▶ _Provided information_:
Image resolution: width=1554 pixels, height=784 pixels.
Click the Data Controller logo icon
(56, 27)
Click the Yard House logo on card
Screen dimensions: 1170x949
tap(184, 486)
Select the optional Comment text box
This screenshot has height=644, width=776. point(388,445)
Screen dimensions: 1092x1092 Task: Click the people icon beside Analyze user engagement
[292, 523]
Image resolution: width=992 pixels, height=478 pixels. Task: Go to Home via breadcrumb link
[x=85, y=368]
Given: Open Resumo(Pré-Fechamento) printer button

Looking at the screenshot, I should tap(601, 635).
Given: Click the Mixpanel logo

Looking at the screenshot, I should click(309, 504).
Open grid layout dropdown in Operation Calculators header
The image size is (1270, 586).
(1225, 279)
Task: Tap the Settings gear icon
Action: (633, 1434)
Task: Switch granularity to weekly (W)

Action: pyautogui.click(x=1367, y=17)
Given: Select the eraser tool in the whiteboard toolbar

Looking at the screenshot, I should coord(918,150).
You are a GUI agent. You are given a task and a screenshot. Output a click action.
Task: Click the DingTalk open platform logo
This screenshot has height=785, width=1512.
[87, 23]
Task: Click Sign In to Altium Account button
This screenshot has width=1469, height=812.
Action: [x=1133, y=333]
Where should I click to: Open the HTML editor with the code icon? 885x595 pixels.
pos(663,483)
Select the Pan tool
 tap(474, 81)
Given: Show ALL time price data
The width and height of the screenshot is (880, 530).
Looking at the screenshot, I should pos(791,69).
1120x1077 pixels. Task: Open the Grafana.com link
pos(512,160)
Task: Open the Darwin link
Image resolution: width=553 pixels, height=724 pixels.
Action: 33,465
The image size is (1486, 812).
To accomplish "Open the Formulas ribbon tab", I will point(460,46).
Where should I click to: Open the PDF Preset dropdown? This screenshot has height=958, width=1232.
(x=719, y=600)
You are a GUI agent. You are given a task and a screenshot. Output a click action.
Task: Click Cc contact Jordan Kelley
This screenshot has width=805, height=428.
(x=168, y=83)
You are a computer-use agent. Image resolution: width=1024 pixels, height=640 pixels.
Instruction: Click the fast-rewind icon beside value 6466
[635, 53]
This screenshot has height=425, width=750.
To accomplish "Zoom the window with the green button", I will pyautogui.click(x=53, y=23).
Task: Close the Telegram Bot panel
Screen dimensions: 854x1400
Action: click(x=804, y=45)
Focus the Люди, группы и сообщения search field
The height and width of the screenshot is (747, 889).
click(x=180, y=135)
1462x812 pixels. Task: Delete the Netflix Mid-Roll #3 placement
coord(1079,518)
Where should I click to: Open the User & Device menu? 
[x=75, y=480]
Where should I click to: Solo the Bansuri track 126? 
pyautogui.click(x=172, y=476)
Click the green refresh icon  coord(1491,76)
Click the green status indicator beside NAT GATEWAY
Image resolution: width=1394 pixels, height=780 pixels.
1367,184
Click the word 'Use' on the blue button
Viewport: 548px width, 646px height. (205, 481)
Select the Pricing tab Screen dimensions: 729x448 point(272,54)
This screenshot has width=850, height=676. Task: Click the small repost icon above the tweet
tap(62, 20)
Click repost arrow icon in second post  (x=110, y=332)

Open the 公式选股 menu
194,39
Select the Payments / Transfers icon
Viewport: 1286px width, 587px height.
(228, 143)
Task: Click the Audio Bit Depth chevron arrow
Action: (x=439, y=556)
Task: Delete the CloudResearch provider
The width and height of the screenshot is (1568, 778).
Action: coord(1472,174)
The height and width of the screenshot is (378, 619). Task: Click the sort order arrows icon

▶ _Your task_:
Can you reproduce every one of the lines above word for word, leaving nothing out?

▶ _Output for this task_:
Image resolution: width=1554 pixels, height=784 pixels.
Click the Data Controller logo icon
(56, 27)
Click the Yard House logo on card
Screen dimensions: 1170x949
tap(184, 486)
Select the optional Comment text box
This screenshot has height=644, width=776. point(388,445)
Screen dimensions: 1092x1092 Task: Click the people icon beside Analyze user engagement
[292, 523]
Image resolution: width=992 pixels, height=478 pixels. Task: Go to Home via breadcrumb link
[x=85, y=368]
Given: Open Resumo(Pré-Fechamento) printer button

Looking at the screenshot, I should tap(601, 635).
Given: Click the Mixpanel logo

Looking at the screenshot, I should click(309, 504).
Open grid layout dropdown in Operation Calculators header
The image size is (1270, 586).
(1225, 279)
Task: Tap the Settings gear icon
Action: (633, 1434)
Task: Switch granularity to weekly (W)

Action: pyautogui.click(x=1367, y=17)
Given: Select the eraser tool in the whiteboard toolbar

Looking at the screenshot, I should coord(918,150).
You are a GUI agent. You are given a task and a screenshot. Output a click action.
Task: Click the DingTalk open platform logo
This screenshot has height=785, width=1512.
[87, 23]
Task: Click Sign In to Altium Account button
This screenshot has width=1469, height=812.
Action: [x=1133, y=333]
Where should I click to: Open the HTML editor with the code icon? 885x595 pixels.
pos(663,483)
Select the Pan tool
 tap(474, 81)
Given: Show ALL time price data
The width and height of the screenshot is (880, 530).
Looking at the screenshot, I should pos(791,69).
1120x1077 pixels. Task: Open the Grafana.com link
pos(512,160)
Task: Open the Darwin link
Image resolution: width=553 pixels, height=724 pixels.
Action: 33,465
The image size is (1486, 812).
To accomplish "Open the Formulas ribbon tab", I will point(460,46).
Where should I click to: Open the PDF Preset dropdown? This screenshot has height=958, width=1232.
(x=719, y=600)
You are a GUI agent. You are given a task and a screenshot. Output a click action.
Task: Click Cc contact Jordan Kelley
This screenshot has width=805, height=428.
(x=168, y=83)
You are a computer-use agent. Image resolution: width=1024 pixels, height=640 pixels.
Instruction: Click the fast-rewind icon beside value 6466
[635, 53]
This screenshot has height=425, width=750.
To accomplish "Zoom the window with the green button", I will pyautogui.click(x=53, y=23).
Task: Close the Telegram Bot panel
Screen dimensions: 854x1400
Action: click(x=804, y=45)
Focus the Люди, группы и сообщения search field
The height and width of the screenshot is (747, 889).
click(x=180, y=135)
1462x812 pixels. Task: Delete the Netflix Mid-Roll #3 placement
coord(1079,518)
Where should I click to: Open the User & Device menu? 
[x=75, y=480]
Where should I click to: Solo the Bansuri track 126? 
pyautogui.click(x=172, y=476)
Click the green refresh icon  coord(1491,76)
Click the green status indicator beside NAT GATEWAY
Image resolution: width=1394 pixels, height=780 pixels.
1367,184
Click the word 'Use' on the blue button
Viewport: 548px width, 646px height. (205, 481)
Select the Pricing tab Screen dimensions: 729x448 point(272,54)
This screenshot has width=850, height=676. Task: Click the small repost icon above the tweet
tap(62, 20)
Click repost arrow icon in second post  (x=110, y=332)

Open the 公式选股 menu
194,39
Select the Payments / Transfers icon
Viewport: 1286px width, 587px height.
(228, 143)
Task: Click the Audio Bit Depth chevron arrow
Action: (x=439, y=556)
Task: Delete the CloudResearch provider
The width and height of the screenshot is (1568, 778).
Action: coord(1472,174)
The height and width of the screenshot is (378, 619). Task: Click the sort order arrows icon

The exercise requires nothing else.